Given task →
Can you write out, word for word, every line from the one containing "Task: Tap the Loper Lake Dr label" through the end of the items, including both ends?
--- Given records ---
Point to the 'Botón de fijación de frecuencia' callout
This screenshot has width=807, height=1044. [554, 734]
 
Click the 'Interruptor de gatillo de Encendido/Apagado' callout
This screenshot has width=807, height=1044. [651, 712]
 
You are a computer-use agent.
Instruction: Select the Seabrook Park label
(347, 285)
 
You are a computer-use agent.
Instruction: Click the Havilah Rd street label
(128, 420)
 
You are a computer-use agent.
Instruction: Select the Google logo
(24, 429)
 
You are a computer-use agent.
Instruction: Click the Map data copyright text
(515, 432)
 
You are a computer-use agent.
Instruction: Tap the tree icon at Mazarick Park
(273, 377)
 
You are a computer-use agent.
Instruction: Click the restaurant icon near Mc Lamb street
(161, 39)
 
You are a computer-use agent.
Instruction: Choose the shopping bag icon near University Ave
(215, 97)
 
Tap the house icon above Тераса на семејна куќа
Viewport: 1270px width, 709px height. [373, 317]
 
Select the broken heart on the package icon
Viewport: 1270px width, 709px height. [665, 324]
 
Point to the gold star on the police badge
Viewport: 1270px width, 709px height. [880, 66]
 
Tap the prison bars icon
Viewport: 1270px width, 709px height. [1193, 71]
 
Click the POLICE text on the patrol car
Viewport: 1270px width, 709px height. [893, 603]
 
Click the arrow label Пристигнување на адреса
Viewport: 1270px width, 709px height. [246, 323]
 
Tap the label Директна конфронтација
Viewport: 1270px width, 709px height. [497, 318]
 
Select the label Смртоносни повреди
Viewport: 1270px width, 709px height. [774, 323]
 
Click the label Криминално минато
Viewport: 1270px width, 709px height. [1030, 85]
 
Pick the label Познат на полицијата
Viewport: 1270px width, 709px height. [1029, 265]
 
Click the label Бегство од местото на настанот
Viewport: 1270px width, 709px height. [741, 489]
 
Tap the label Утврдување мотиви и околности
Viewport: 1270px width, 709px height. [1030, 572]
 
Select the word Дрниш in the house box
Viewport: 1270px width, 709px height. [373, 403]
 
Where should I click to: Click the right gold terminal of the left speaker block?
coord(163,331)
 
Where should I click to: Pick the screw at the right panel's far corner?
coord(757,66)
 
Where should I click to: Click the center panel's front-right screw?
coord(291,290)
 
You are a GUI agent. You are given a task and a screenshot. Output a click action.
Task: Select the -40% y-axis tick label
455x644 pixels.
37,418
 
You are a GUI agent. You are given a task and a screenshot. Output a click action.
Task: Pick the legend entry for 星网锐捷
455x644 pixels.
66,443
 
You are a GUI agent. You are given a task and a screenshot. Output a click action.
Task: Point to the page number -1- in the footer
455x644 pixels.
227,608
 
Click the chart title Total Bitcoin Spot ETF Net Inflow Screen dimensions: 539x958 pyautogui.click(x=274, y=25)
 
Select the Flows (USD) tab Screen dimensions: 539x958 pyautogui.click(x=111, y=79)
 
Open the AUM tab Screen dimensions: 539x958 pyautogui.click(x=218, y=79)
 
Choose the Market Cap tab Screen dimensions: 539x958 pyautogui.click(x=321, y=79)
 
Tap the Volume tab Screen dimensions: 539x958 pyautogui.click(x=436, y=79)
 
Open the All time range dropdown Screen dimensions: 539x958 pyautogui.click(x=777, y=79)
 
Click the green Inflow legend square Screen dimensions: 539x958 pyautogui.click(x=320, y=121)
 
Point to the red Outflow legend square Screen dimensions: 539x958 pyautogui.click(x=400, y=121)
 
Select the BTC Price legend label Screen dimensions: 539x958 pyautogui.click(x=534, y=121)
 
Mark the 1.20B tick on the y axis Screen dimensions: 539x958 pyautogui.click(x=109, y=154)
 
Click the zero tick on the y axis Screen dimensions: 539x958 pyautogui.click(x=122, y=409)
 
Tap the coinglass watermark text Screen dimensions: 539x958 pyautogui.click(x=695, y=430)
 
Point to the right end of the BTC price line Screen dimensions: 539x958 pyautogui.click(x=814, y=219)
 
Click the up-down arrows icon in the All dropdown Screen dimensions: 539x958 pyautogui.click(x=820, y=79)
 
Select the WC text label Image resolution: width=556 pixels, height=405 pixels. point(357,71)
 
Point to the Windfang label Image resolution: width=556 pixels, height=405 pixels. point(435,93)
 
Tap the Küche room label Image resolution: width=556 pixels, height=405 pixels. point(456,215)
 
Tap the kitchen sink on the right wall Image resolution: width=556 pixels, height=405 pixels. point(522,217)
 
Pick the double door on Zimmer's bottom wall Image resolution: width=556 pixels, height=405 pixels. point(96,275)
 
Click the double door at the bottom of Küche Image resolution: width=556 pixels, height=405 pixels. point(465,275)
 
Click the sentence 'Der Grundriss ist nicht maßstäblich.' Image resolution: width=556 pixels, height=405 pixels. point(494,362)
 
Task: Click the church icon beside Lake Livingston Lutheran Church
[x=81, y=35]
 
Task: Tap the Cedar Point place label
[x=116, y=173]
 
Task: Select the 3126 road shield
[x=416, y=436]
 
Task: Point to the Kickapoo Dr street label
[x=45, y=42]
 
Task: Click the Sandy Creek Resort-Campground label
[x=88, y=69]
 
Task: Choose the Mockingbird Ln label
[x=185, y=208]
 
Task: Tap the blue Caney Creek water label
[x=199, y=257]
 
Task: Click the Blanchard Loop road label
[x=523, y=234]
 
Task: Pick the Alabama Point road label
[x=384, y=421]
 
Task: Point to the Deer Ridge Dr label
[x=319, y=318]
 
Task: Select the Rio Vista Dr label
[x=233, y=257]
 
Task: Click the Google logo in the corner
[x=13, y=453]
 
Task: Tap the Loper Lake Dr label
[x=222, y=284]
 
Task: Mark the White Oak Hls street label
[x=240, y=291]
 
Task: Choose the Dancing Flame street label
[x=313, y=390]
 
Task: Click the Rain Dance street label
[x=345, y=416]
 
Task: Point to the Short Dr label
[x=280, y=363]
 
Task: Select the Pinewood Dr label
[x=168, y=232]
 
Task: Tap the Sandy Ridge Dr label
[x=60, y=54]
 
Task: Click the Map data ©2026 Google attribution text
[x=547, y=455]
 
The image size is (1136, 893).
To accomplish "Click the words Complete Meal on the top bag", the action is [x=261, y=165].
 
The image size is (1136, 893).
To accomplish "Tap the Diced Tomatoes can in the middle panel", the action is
---
Correct output →
Task: Tap the Loper Lake Dr label
[x=222, y=284]
 
Task: Mark the White Oak Hls street label
[x=240, y=291]
 
Task: Choose the Dancing Flame street label
[x=313, y=390]
 
Task: Click the Rain Dance street label
[x=345, y=416]
 
Task: Point to the Short Dr label
[x=280, y=363]
 
Task: Select the Pinewood Dr label
[x=168, y=232]
 
Task: Tap the Sandy Ridge Dr label
[x=60, y=54]
 
Task: Click the Map data ©2026 Google attribution text
[x=547, y=455]
 
The image size is (1136, 893).
To accomplish "Click the words Complete Meal on the top bag", the action is [x=261, y=165].
 
The image size is (1136, 893).
To accomplish "Tap the Diced Tomatoes can in the middle panel", the action is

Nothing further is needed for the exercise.